The shift is designed to strengthen open-source stewardship and public trust. Hashimoto, writing on his blog, said, “…infrastructure of this kind should be stewarded by a mission-driven, non-commercial entity that prioritizes public benefit over private profit.” He added, “That structure increases trust, encourages adoption, and creates the conditions for Ghostty to grow into a widely used and impactful piece of open-source infrastructure.”
Hashimoto remains project lead, retains authority over all technical decisions, and continues as Ghostty’s largest donor. Importantly, the governance change does not alter Ghostty’s MIT licence or its technical roadmap, which remains focused on improved Ghostty GUI releases and the development of libghostty. “Nothing changes for Ghostty,” Hashimoto said.

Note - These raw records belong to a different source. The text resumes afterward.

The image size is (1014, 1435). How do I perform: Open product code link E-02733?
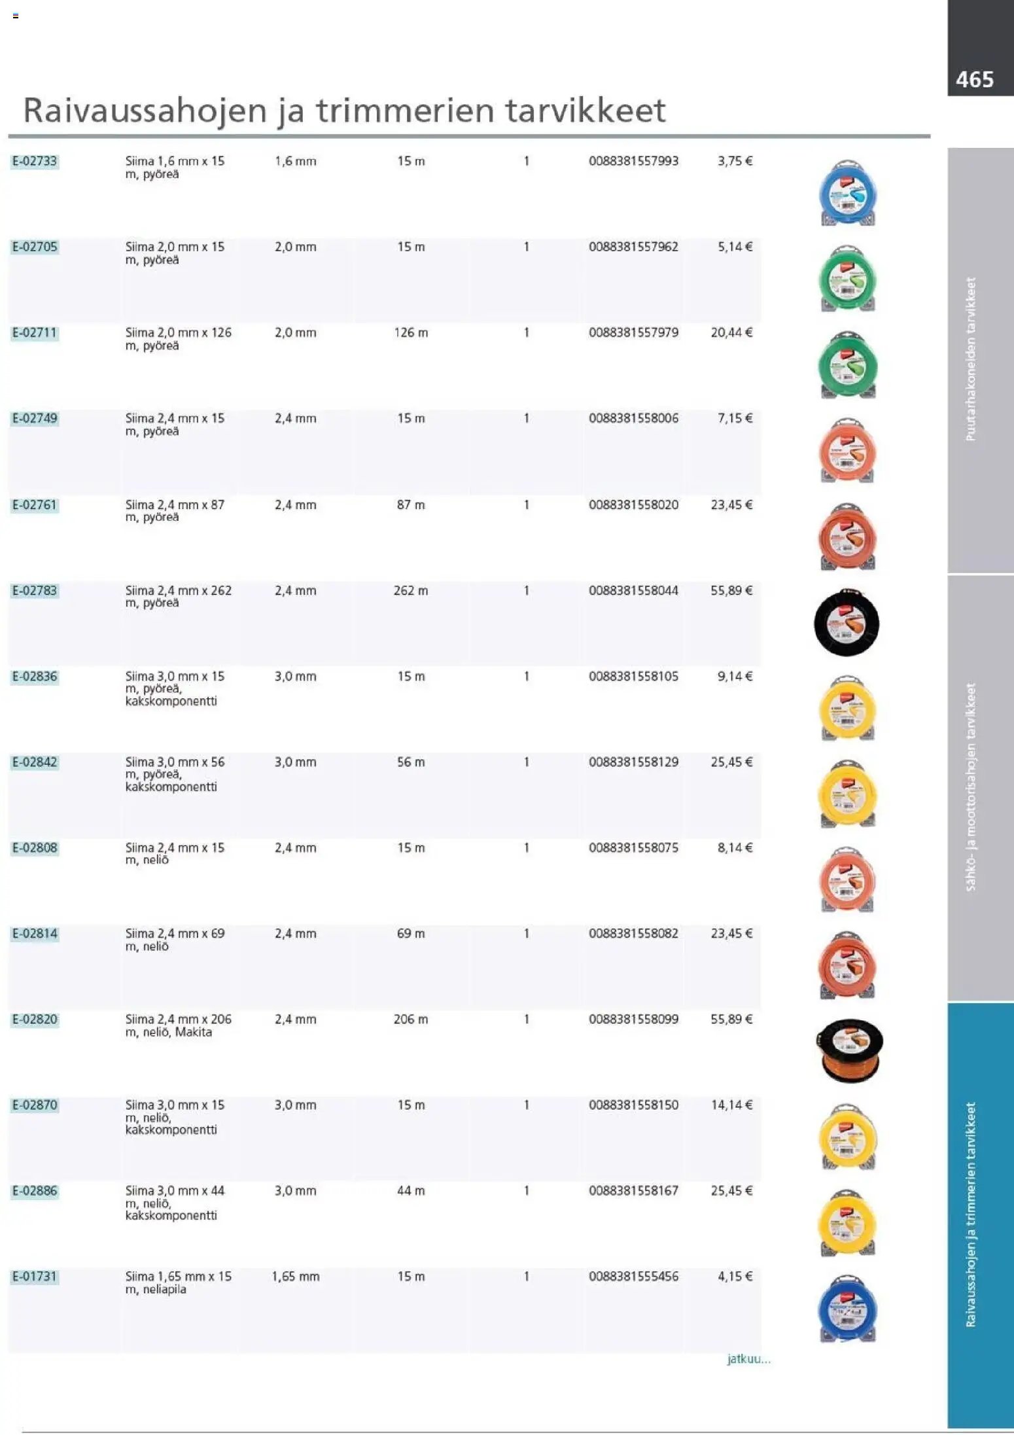tap(35, 161)
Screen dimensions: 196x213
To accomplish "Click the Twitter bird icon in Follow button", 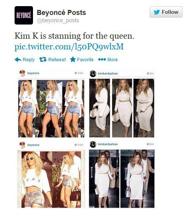I will [157, 12].
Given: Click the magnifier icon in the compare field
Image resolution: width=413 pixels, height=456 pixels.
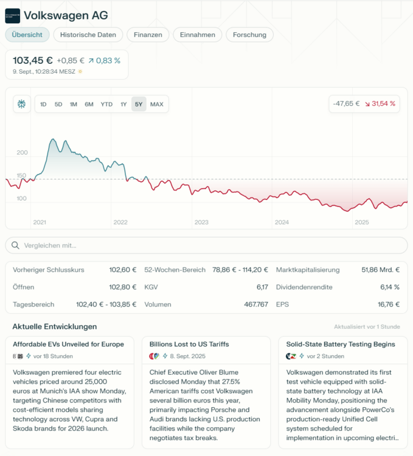Looking at the screenshot, I should [15, 246].
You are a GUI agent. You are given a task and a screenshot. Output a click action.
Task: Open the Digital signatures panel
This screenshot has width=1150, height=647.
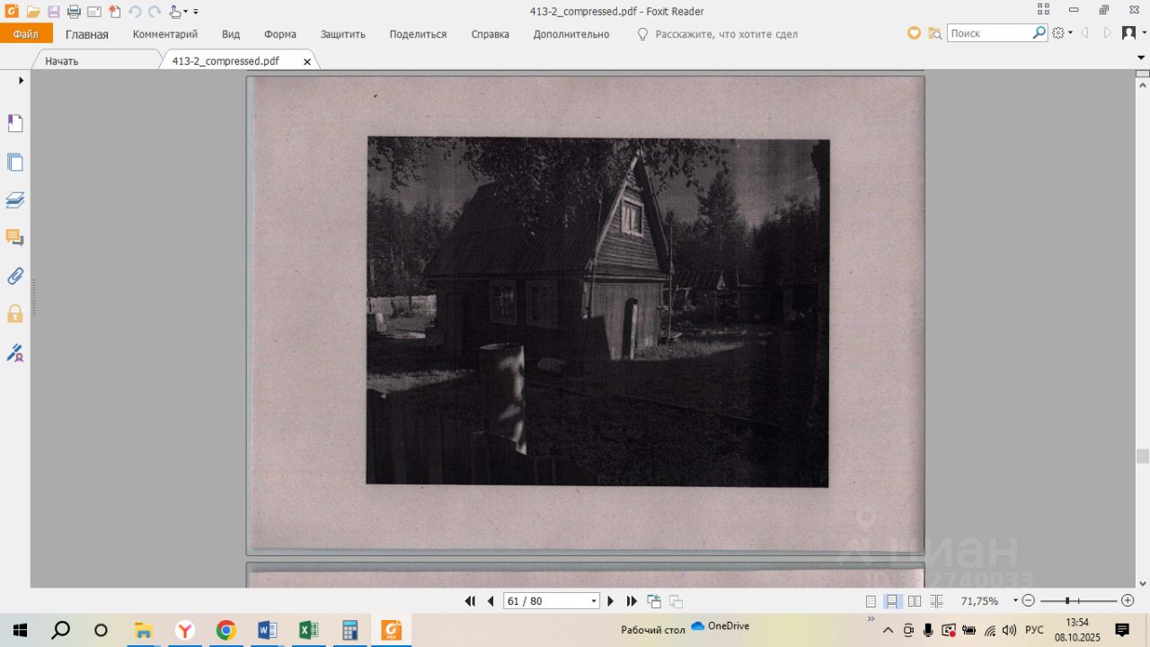(15, 352)
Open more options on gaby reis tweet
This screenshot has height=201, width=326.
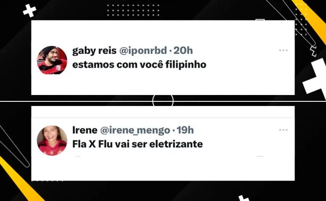pyautogui.click(x=283, y=50)
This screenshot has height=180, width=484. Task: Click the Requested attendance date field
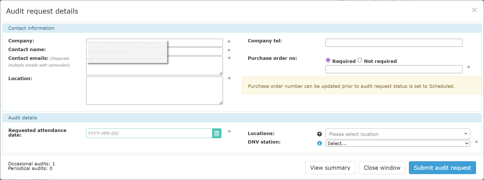click(x=149, y=133)
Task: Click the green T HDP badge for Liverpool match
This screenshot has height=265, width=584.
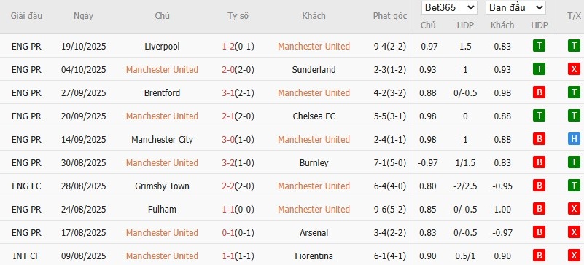Action: coord(539,46)
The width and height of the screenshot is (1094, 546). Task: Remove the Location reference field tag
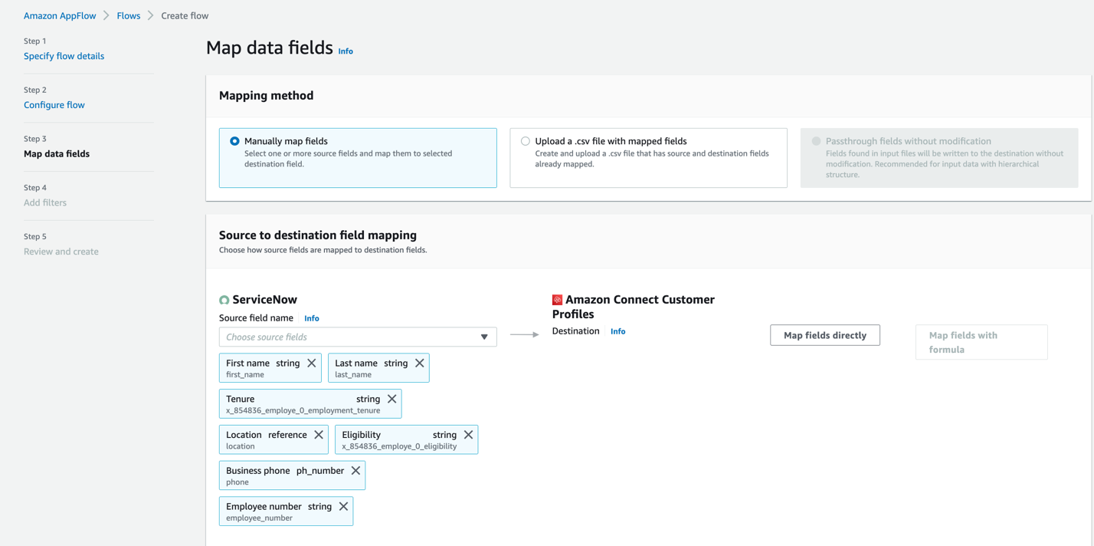pos(319,435)
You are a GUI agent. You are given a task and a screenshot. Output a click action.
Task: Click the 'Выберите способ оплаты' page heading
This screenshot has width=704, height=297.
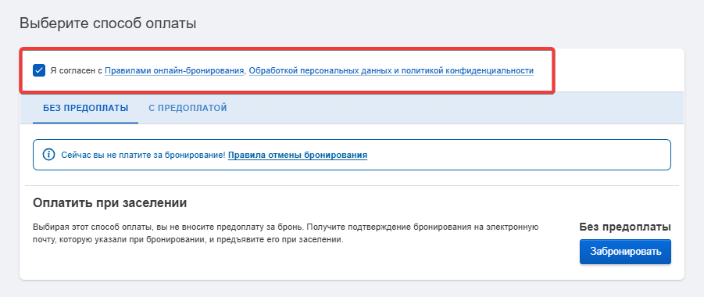point(108,23)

As part of the transition, applicable names, marks, and intellectual property associated with Ghostty are being transferred to Hack Club, ensuring the project can outlive its original creator. Hashimoto noted that the new structure “lays the groundwork for an eventual future beyond this model”.
By adopting a non-profit framework, Ghostty explicitly rejects venture capital funding, monetisation-driven feature creep, AI pivots, and acquisition risk—positioning itself as durable, transparent, and community-aligned open-source infrastructure rather than a commercial product.